This is the case at Maitland Regional Art Gallery at the moment, where three of the new exhibitions have a burning concern for a subject beyond art or artmaking.
The most obvious example, Shadow Boxer, occupies all of the main spaces of the lower floor with multimedia works illuminating the boxing ring. This has an atavistic dimension but is a well-timed tribute to local hero Les Darcy (1895-1917) who became in a few short years the world middleweight champion and died, like Phar Lap, tragically young in America.
The Maitland gallery has long been amassing an impressive collection of memorabilia of its celebrated son, on view in the drawers of a specially-made cabinet.
Darcy's personal charm and fighting skills are also made evident in a particularly well-sited film and in a group of life-size homage paintings by Milsom. In his characteristic black and white chiaroscuro, the figures of the young hero and his sparring partner emerge from the dark of the past with dramatic energy, becoming the highlight of the exhibition.
Other works explore the role the boxing ring has played in Australia's social evolution. The touring tent shows of the past were important in creating careers and reputations for Indigenous sportsmen, providing a rare opportunity for young Aboriginal men to become celebrated Australians.
A more recent social issue features another virtually marginalised group with the increasing prominence of boxing for girls and women.
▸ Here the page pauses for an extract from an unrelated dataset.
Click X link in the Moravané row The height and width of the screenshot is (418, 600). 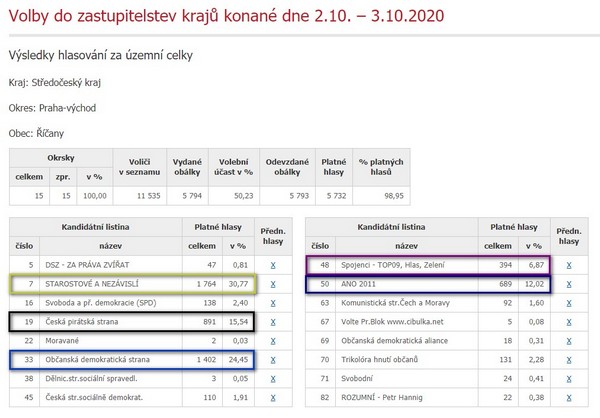coord(273,341)
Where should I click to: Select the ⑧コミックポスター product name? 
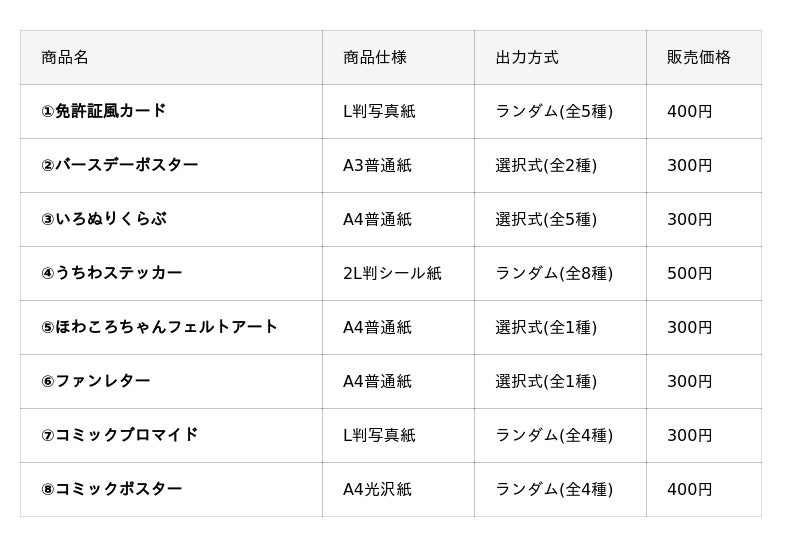click(x=111, y=489)
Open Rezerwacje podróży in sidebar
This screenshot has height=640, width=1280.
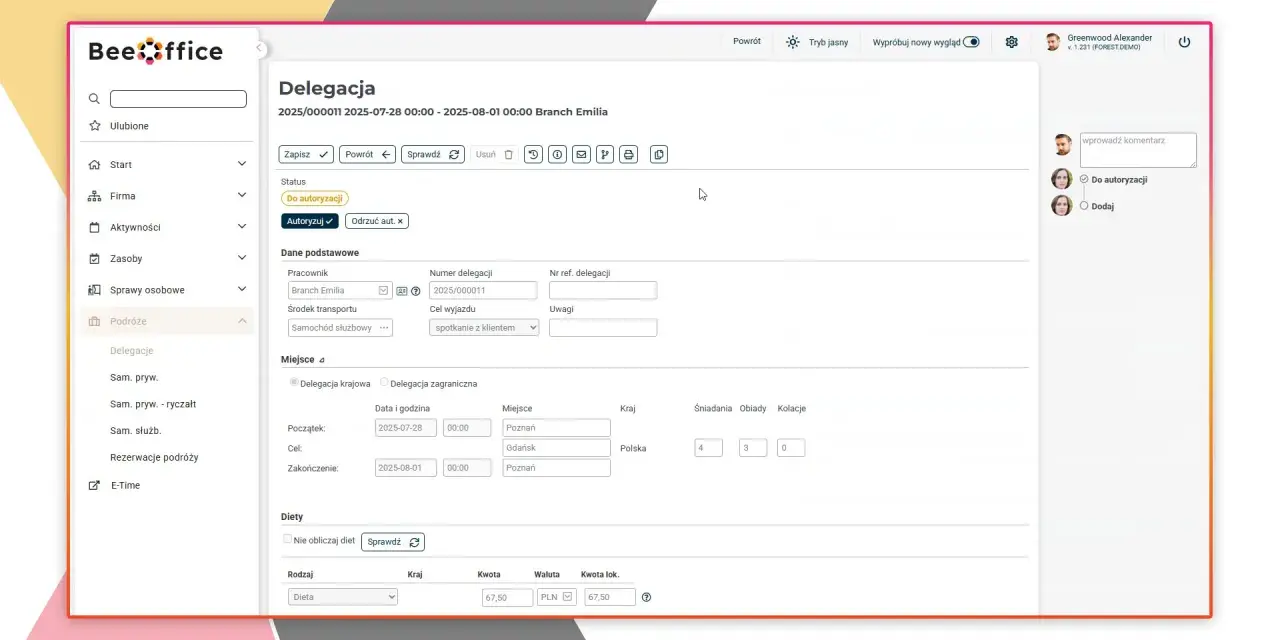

Their serious challenge is poignantly depicted in the immersive photographs by Michael Willson.
The other major exhibition, Just Not Australian (No matter how hard I try, I can't escape my past) occupies the space on the gallery's upper level with a new look at the Lucky Country.
A touring exhibition, it brings together work by 20 artists of different generations and diverse ethnic origins, making ironic comment on contemporary Australia's cultural prejudices; sometimes savage, sometimes wry, sometimes comic.
Hoda Afshar, born in Iran, has a staged photograph revealing the dismay of the newly-arrived mail order bride at being offered toast with vegemite.
Archie Moore, a Kamilaroi man from Queensland, places a scrunched up ball of printed paper in a glass case. Its caption tells us that it is a page from Hansard documenting Pauline Hanson's notorious speech predicting Australia would be overrun by Asians.
First Nations' Tony Albert has spent years collecting from op-shops those cringe-making souvenirs featuring Aboriginal faces on beaten copper, boomerangs on ashtrays or drinks coasters and cute dusky kiddies. A wall-filling installation of these spells out the word 'OTHER' in giant accusatory letters.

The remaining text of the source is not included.